Francis Brown Limited, in Stockton, is overseeing energy projects across the oil, gas and renewable industries.

The 112-year-old firm is making stainless steel support structures for the Nyhamna onshore gas plant project, in Norway.

It is also supplying five mooring buoys for the Canary Islands, to help offload oil from tankers, and is making turbine housing, known as nacelles, and components for a Scottish tidal turbine project.

The Nyhamna work has been delivered through a link with Wallsend-based OGN Group, which was last year awarded a contract to make units and racks for the Shell-operated energy site that delivers gas supplies to the UK.

Jamie Brown, managing director, said the work comes after the firm, which employs about 80 staff, expanded its factory to include more space for stainless steel welding.

He said the service provides vital support for offshore firms looking to equip machinery with better defences to tackle their harsh environments.

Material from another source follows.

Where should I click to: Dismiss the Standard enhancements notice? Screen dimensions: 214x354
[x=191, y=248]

Mr Brown told The Northern Echo: “We have already won some major contracts on the back of having the stainless steel area.

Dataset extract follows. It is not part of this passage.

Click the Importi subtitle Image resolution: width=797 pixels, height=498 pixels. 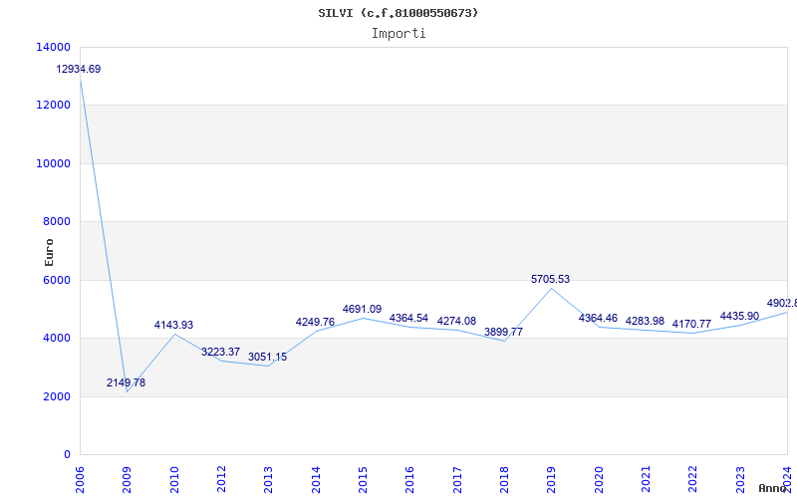[399, 33]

“A major advantage of setting up such an independent, segregated facility is it’s allowed us to almost double our carbon steel fabrication capacity.

“One significant project from the move is for OGN, and we are making stainless steel support structures for the Nyhamna onshore terminal.

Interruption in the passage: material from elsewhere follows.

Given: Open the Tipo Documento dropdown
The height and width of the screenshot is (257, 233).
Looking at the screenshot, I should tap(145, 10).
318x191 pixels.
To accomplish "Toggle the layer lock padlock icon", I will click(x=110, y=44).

“Along with our high degree of attention to health and safety, one of the reasons we were successful in winning the work was down to our ISO3834 accreditation, demonstrating our control of quality related to welding, that we invested in a few years ago.

“But we’ve also been able to take on two other projects.

“One is for five mooring buoys, which will be delivered to the Canary Islands and used in the offloading of oil from tankers moored offshore.

“We are also making turbine housings and associated equipment for the Scotrenewables’ tidal turbine project.”

The Teesside company was founded as a wire trap and soil sieve shop in 1903, and Mr Brown said such a legacy of differing skills was allowing it to press ahead with more work, despite ongoing worries over the sunken oil price.

He also said it had allowed the firm to focus on apprentices.

He added: “Oil and gas, and increasingly the subsea sector, continue to provide us with a healthy proportion of work, but what helps us most is our diversity across the renewables, rail and chemical industries too.

“The oil industry has always experienced lapses, it is in one now, but it will come back.

“What is important for us is that we continue to have a good mix of strong clients in sectors that are in different phases of their economic cycle.

“We have also eight apprentices at the moment and we look at them a degree of confidence because of forward work we have.”

The company previously carried out specialist submerged arc welding for subsea connectors on a floating production, storage and offloading vessel used at an Australian gas project, working alongside Ashington-based Flexible Engineered Solutions.

It has also supplied turnpoints for Reef Subsea, in Norway, which identify underwater routes for cabling.